De stad was tot 1872 een vesting. Zij is zetel van een bisschop, van een civiele en een handelsrechtbank en van een Kamer van Landbouw; zij bezit o.m. een college, een bibliotheek, een museum en een plantentuin. Er is industrie (metaalwaren, glas) en handel (graan).De stad werd in de beide wereldoorlogen zwaar beschadigd. De kathedraal, St-Gervais et St-Protais, is in Gothische stijl herbouwd gedurende de 13de eeuw. Toren en schip werden in Wereldoorlog I weggebombardeerd, maar waren in 1937 weer hersteld. Fraai, klassiek interieur met merkwaardige, halfcirkelvormig eindigende transeptarm. Verder nog te noemen St-Pierre (12de eeuw), St-Léger (13de eeuw) en het Stadhuis (18de eeuw). Op de rechteroever ligt de voorstad St-Vaast, waar de resten staan van de beroemde abdij S.-Médard, de begraafplaats van de Merovingische koningen. De crypten uit de 9de eeuw zijn in Wereldoorlog II beschadigd.

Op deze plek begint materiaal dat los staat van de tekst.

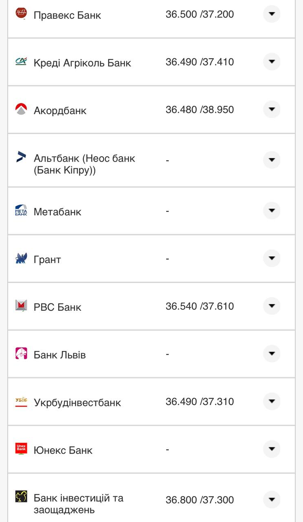Click the Банк Львів lion logo
The image size is (303, 522).
(x=21, y=354)
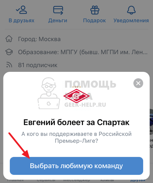
Task: Switch to the Друзья bottom tab
Action: 138,180
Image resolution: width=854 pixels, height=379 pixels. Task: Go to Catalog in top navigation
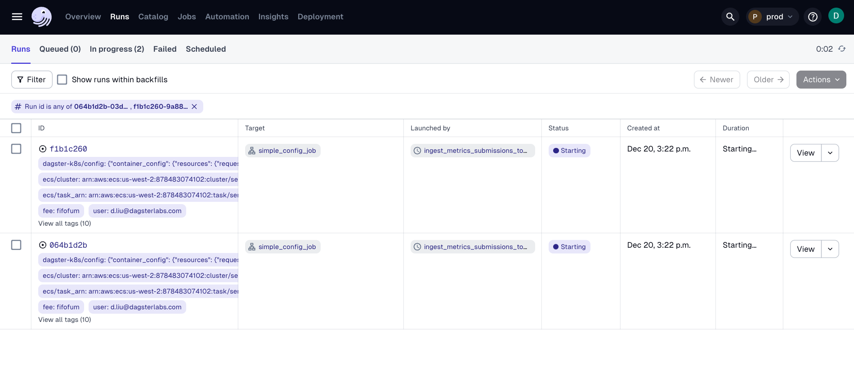[x=153, y=17]
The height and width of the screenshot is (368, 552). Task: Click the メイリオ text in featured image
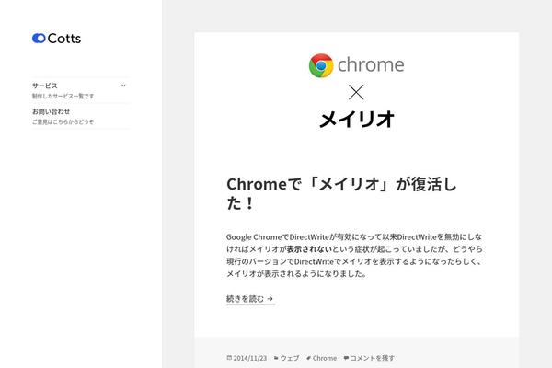click(x=357, y=119)
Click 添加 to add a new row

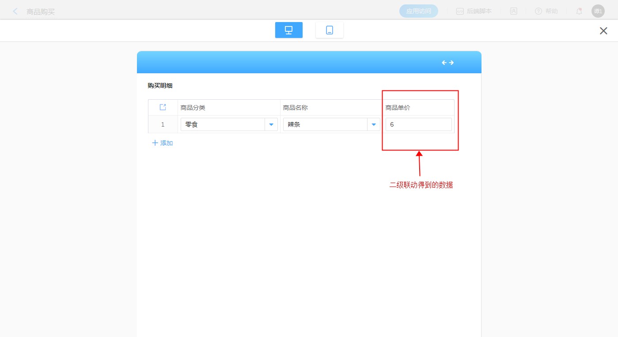[x=162, y=143]
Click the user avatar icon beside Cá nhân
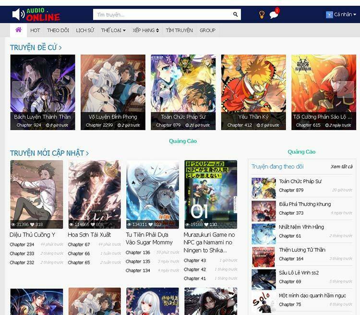 (x=329, y=14)
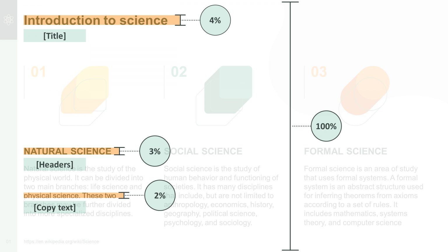Click the [Copy text] label box
This screenshot has height=252, width=448.
tap(55, 207)
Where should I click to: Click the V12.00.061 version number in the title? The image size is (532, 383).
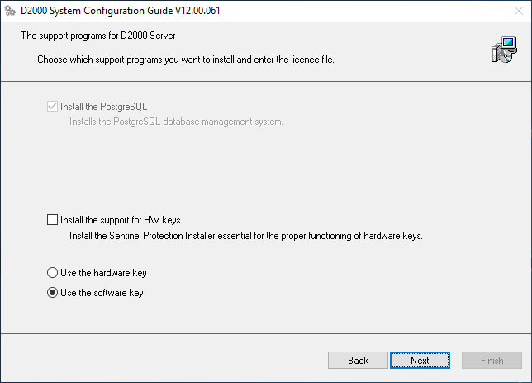[x=197, y=12]
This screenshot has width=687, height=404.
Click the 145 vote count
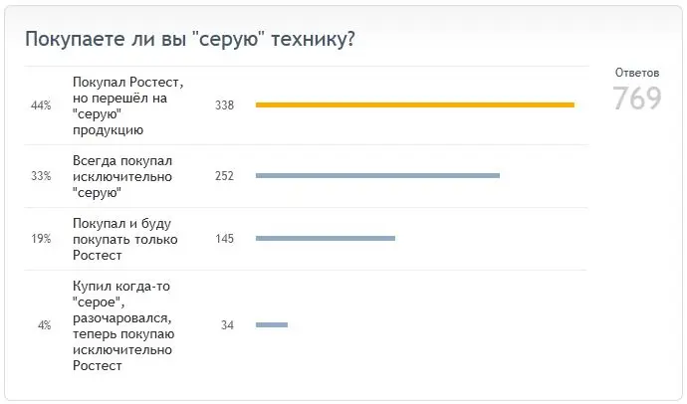[x=224, y=239]
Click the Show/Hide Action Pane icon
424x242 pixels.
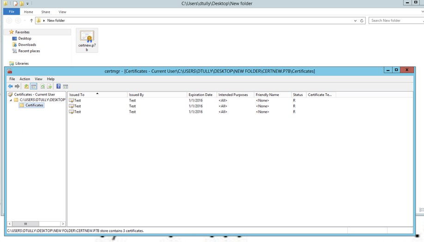pyautogui.click(x=66, y=86)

Van de abdij St-Jean-des-Vignes (13de en 14de eeuw), grondig geruïneerd tijdens de Franse Revolutie en door militair regiem gedurende de 19de eeuw, is alleen het geraamte en de 14de-eeuwse gevel van de kerk bewaard. Het gebouw is thans vrijgegeven voor restauratie.
Geschiedenis.
In de Gallische tijd was de stad hoofdplaats der Suessiones; vandaar de naam. Sedert de 4de eeuw was zij zetel van een bisschop. Nadat Clovis in 486 de Romeinse stadhouder Syagrius bij Soissons verslagen had, behoorde de stad tot het Frankische rijk, waarin zij hoofdplaats van een graafschap werd. In de tweede slag bij Soissons overwon de Karolinger Karel de Eenvoudige zijn tegenkoning Robert van Francië, die sneuvelde (923). Het graafschap Soissons kwam in 1547 aan een zijlijn van het huis Bourbon-Vendôme, in 1557 aan de prinsen van Condé en verviel in 1734 aan de kroon. Van 3-5 Mrt 1814 woedde weer een slag bij Soissons tussen de Pruisische generaal von Bülow en de Fransen onder Marmont en Mortier.
De laatsten wonnen, maar in Aug. 1815 moest Soissons toch een Pruisische bezetting ondergaan. Zo ook 16 Oct. 1870 na een bombardement van vier dagen. In Wereldoorlog I werd Soissons 2 Sept. 1914 door de Duitsers bezet, maar korte tijd daarna na de slag aan de Marne weder ontruimd; zo ook in 1918. De kathedraal, die evenals de stad gedurende de beschieting zeer geleden had, was in 1931 weder geheel gerestaureerd.
Lit.: Gärtner, Die Belagerung von S. in September und Okt. 1870 (1874); Collet, Le siège de S. en 1870 et l’occupation allemande dans le Soissonnais (2de dr., 1901); Dubuc, De Suessionum civitate (1903); Idem, L’intendance de S. sous Louis XIV (1903); Bourgin, La commune de S. et le groupe communal soissonnais (1908).